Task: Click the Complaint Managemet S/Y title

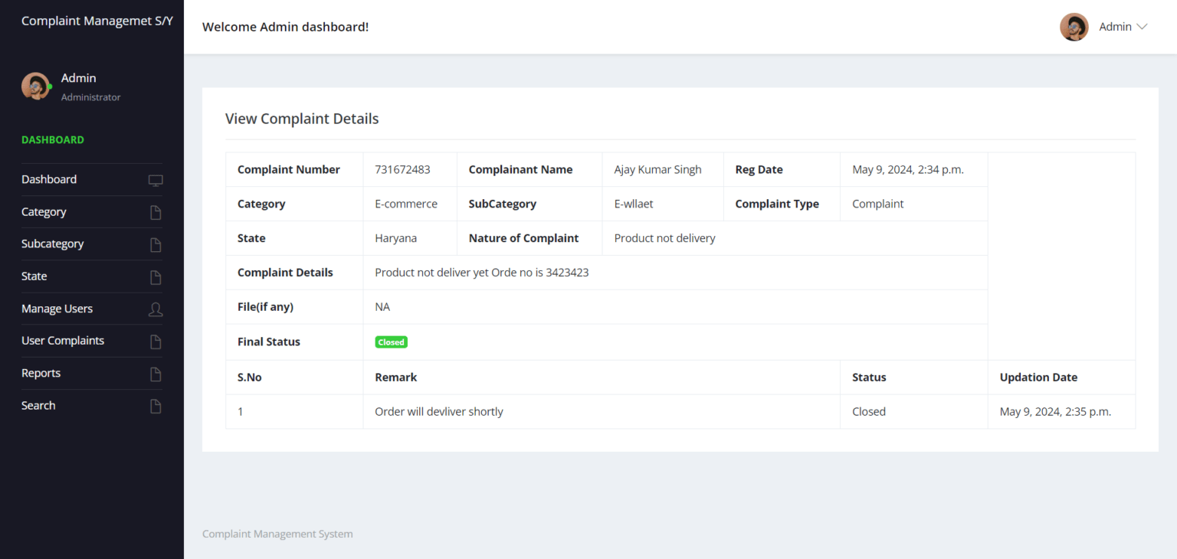Action: (97, 21)
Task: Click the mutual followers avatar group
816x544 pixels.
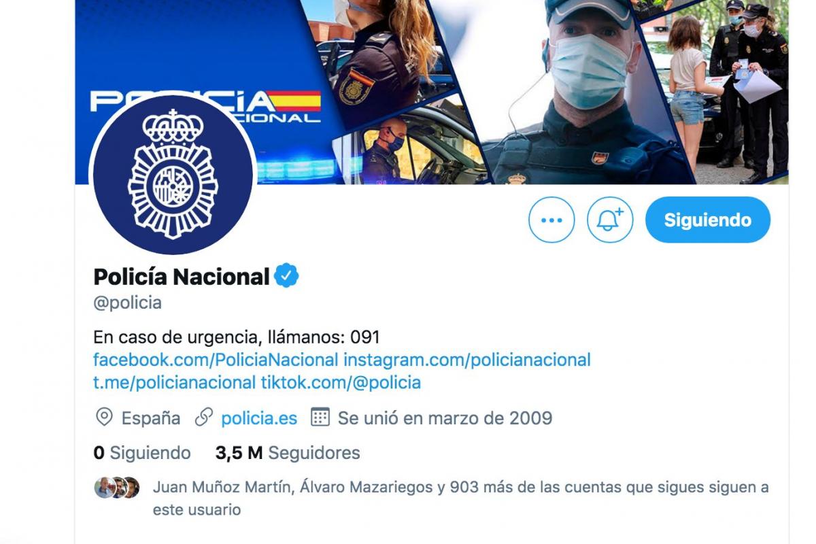Action: click(117, 488)
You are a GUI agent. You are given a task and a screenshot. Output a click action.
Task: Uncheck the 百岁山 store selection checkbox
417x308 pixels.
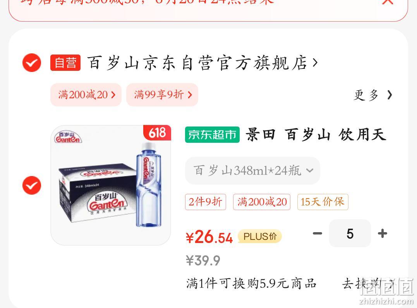point(32,63)
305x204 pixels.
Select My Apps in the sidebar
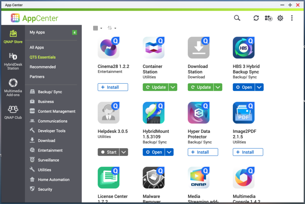37,32
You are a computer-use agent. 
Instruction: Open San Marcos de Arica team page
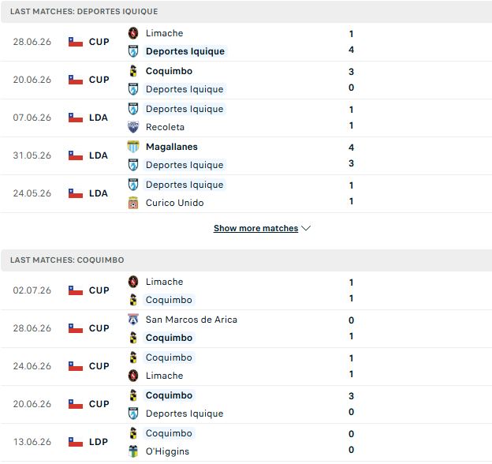coord(192,320)
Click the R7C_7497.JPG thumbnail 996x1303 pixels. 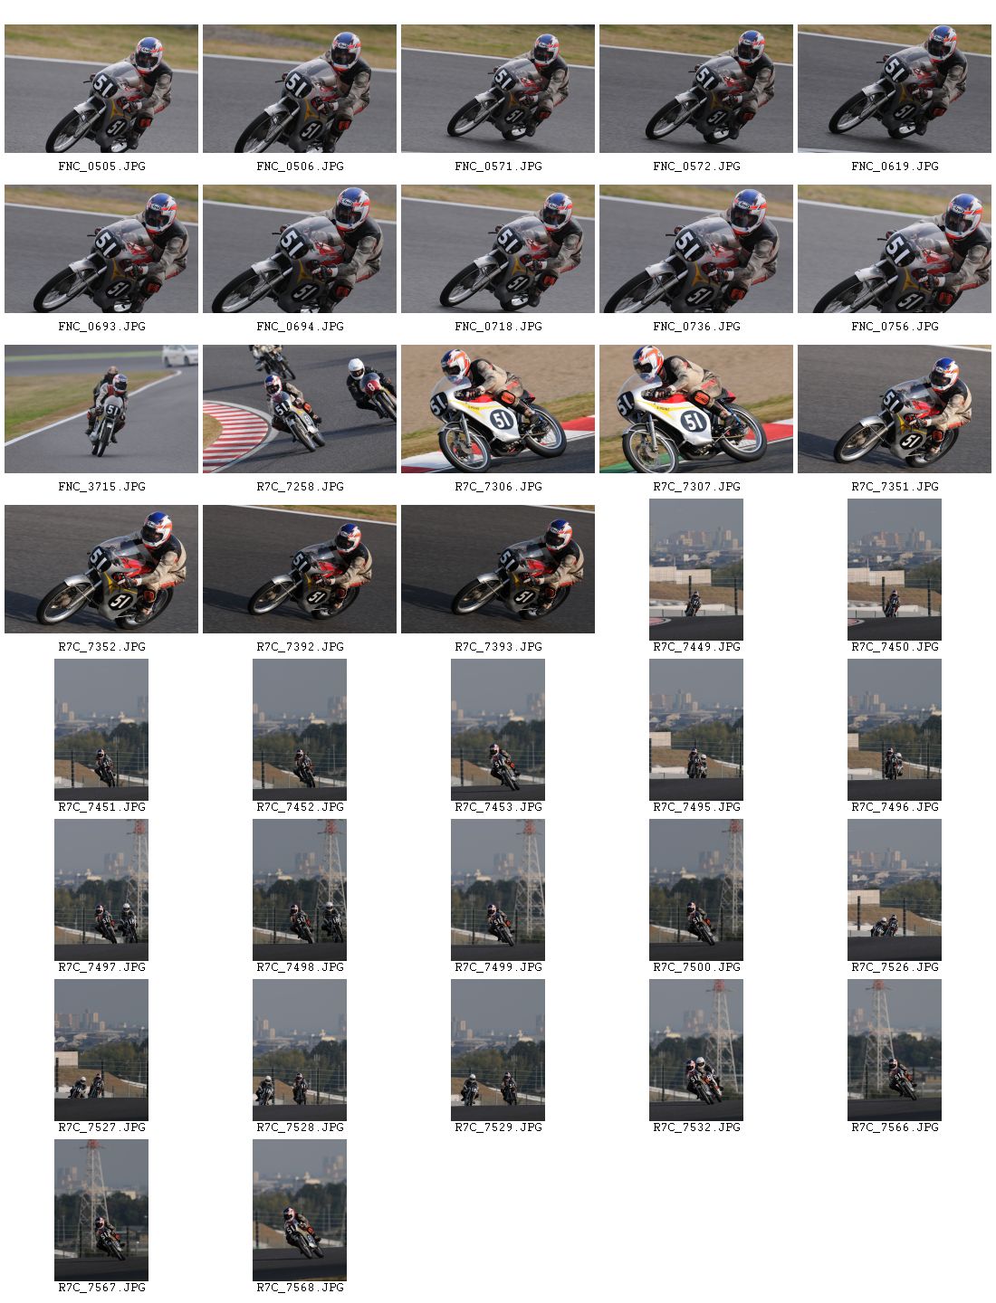[101, 889]
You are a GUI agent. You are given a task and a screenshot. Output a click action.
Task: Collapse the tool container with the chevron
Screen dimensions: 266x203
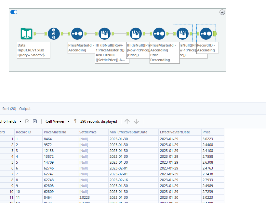point(222,12)
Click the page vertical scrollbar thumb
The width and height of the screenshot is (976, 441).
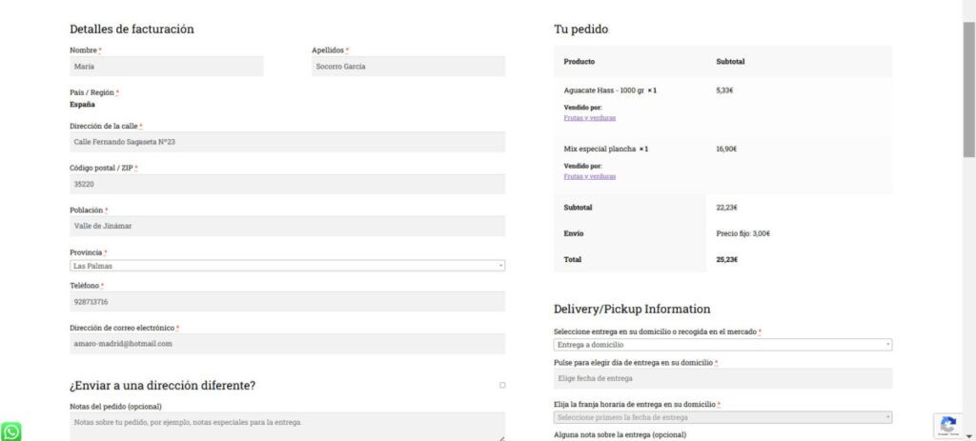(969, 89)
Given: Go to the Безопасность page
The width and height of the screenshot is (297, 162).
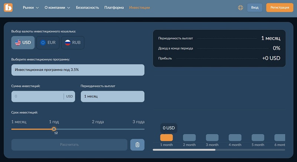Looking at the screenshot, I should (x=87, y=7).
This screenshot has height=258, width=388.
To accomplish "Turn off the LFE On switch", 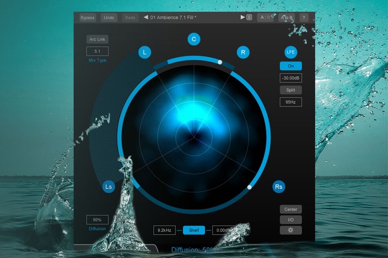I will (291, 66).
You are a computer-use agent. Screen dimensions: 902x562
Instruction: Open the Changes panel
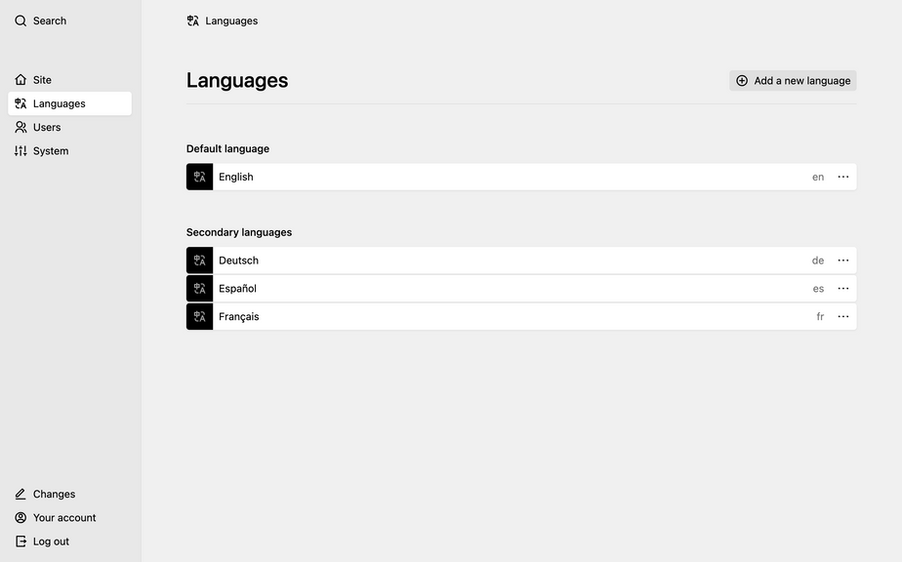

★ ★ ★ ★ ★ ★ ★

**WHAT YOU HAVE TO DO**
All lines of the listing holding the string "computer" must be returned, copied as they stand.

**EXPECTED ANSWER**
You are a computer-use agent. 
You are a computer-use agent. Screen dimensions: 902x562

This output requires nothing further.